TASK STATEMENT: The lines wanted are those from the one containing "Click the Summary input field" to the last line of the entries below; output them exactly, leaving out pictures.

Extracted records
[Start of Attachment]
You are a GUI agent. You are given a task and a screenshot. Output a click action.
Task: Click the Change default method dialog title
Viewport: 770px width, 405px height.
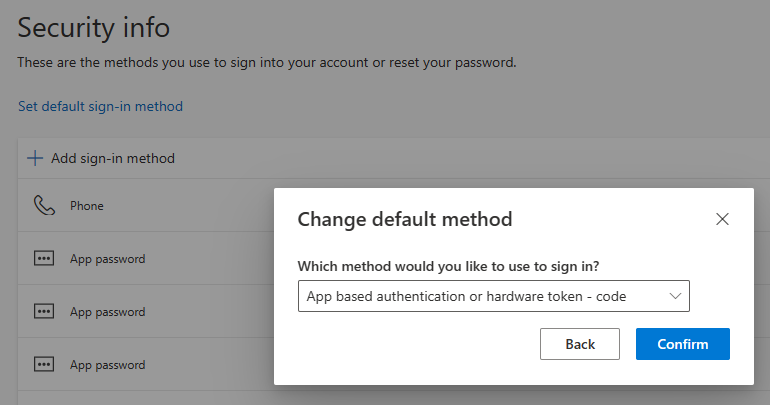tap(405, 219)
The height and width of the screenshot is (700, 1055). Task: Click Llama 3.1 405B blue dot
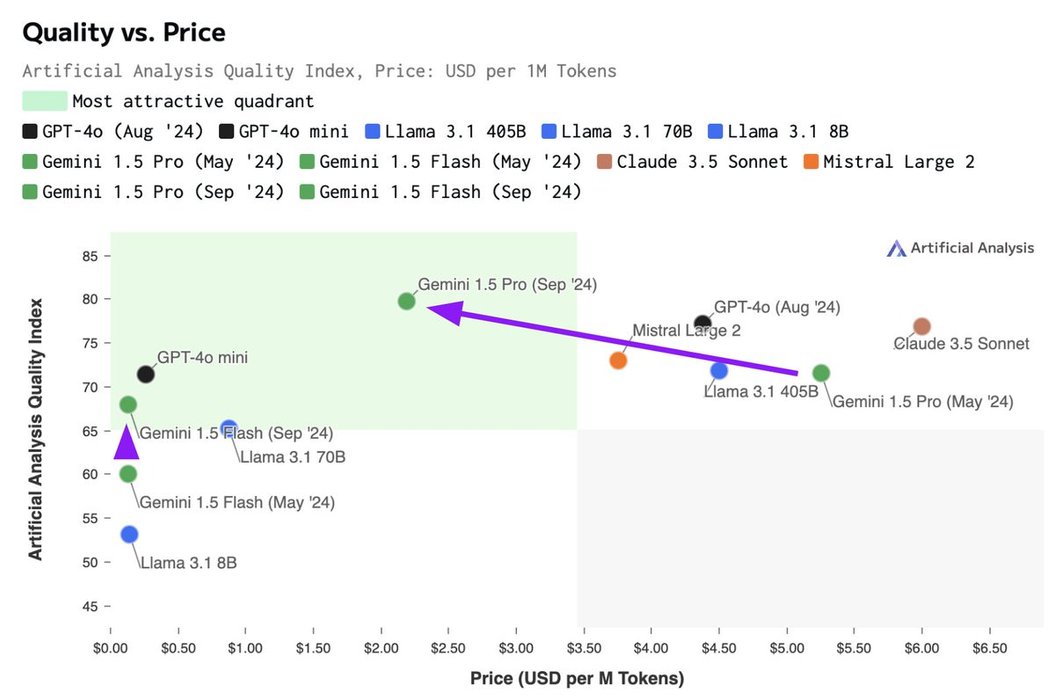coord(719,371)
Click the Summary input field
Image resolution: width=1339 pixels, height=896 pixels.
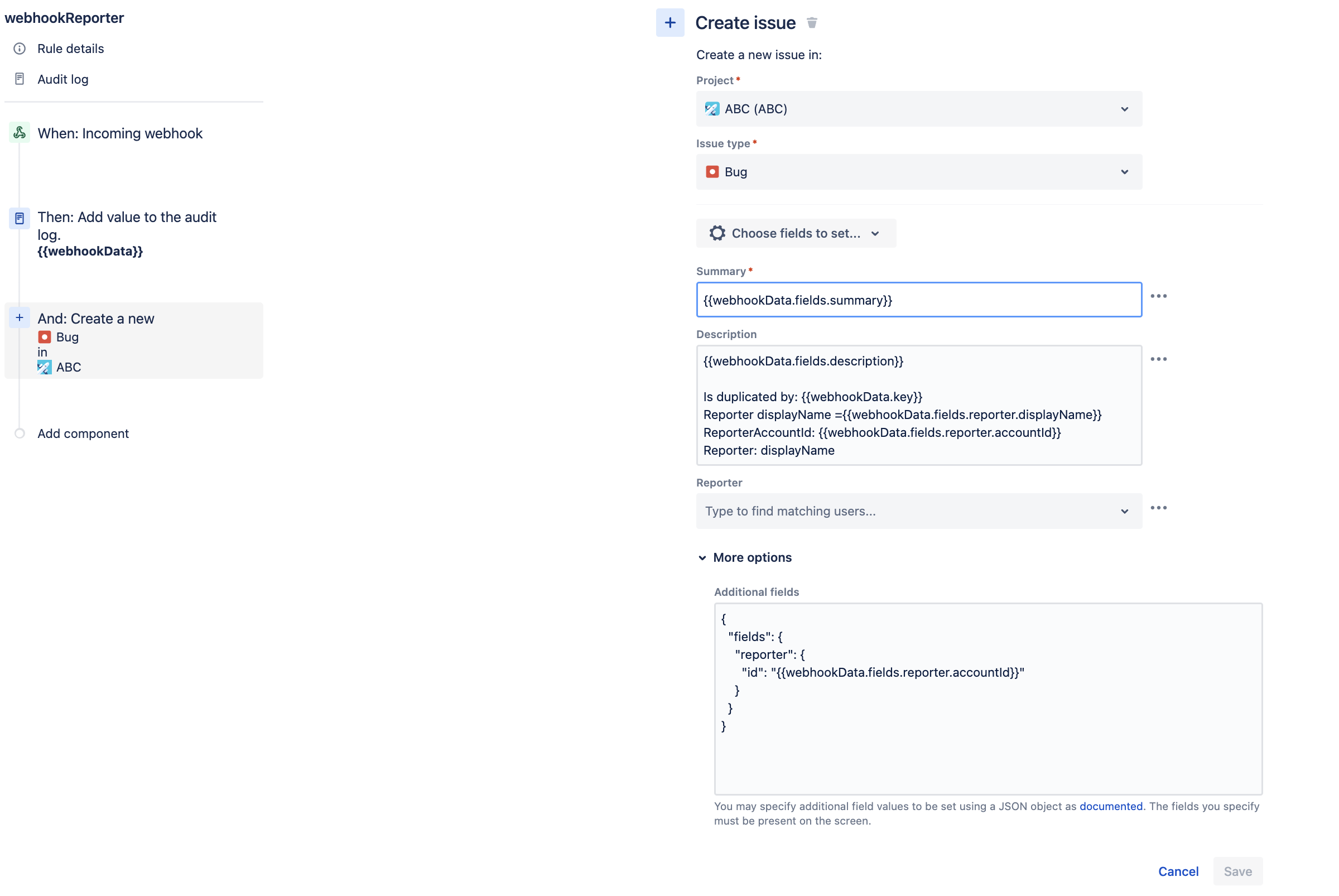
[End of Attachment]
ANSWER TO THIS TASK:
Click the Summary input field
Image resolution: width=1339 pixels, height=896 pixels.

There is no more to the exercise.